EXERCISE MATERIAL >>
**********

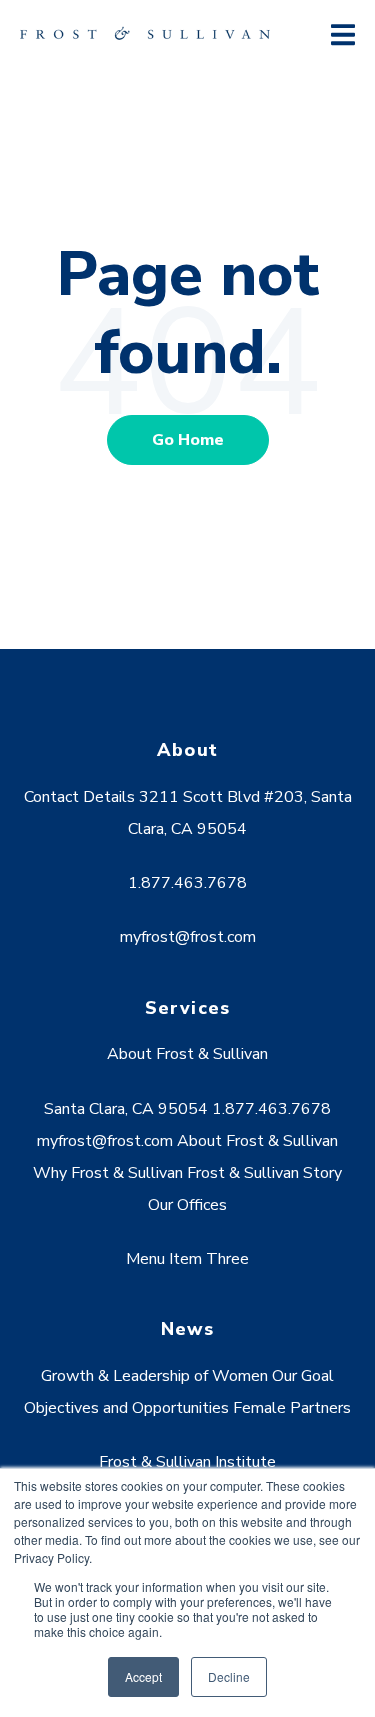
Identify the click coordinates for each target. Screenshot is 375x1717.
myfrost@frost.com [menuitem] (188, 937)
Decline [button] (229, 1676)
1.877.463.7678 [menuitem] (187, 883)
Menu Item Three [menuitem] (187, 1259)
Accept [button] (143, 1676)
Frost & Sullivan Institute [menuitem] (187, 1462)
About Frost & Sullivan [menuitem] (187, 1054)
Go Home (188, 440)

**********

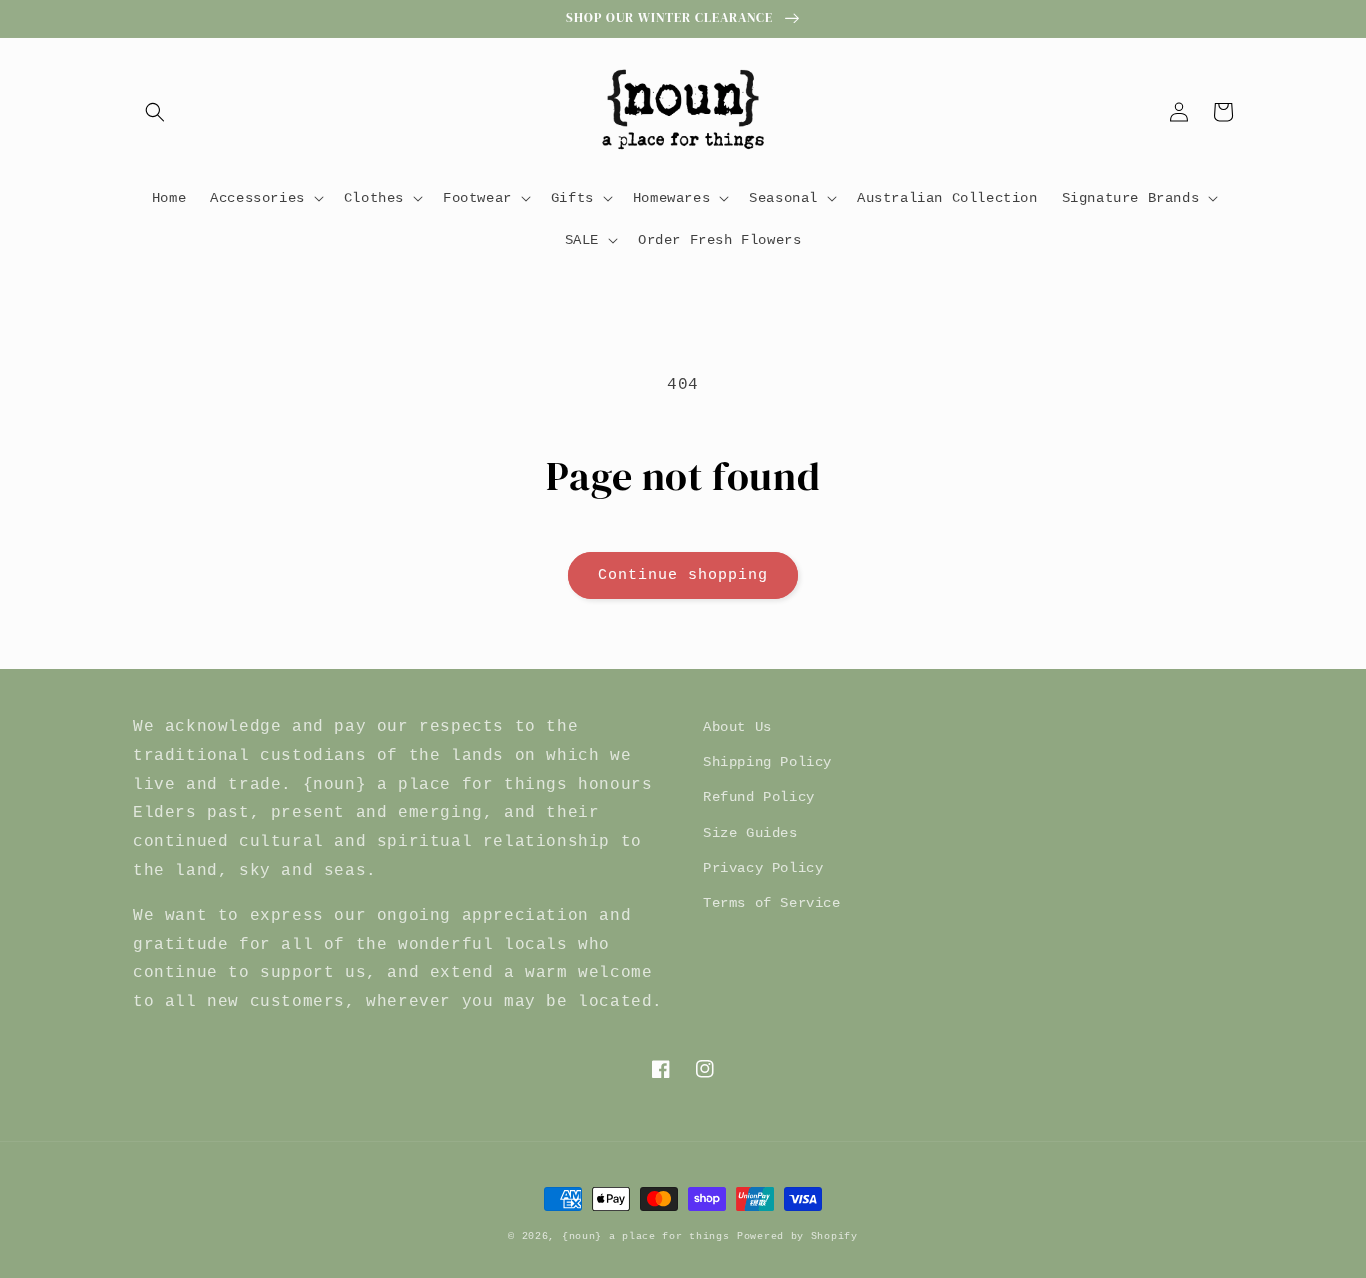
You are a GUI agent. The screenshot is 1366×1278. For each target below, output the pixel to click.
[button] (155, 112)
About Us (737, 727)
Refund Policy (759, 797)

**********

REQUIREMENT >> Output the lines above between the one holding "Decline [button] (229, 1676)" and the one holding "Go Home (188, 440)", inclusive, with nothing before or after them.

RESPONSE TO THE TASK >>
Decline [button] (229, 1676)
1.877.463.7678 [menuitem] (187, 883)
Menu Item Three [menuitem] (187, 1259)
Accept [button] (143, 1676)
Frost & Sullivan Institute [menuitem] (187, 1462)
About Frost & Sullivan [menuitem] (187, 1054)
Go Home (188, 440)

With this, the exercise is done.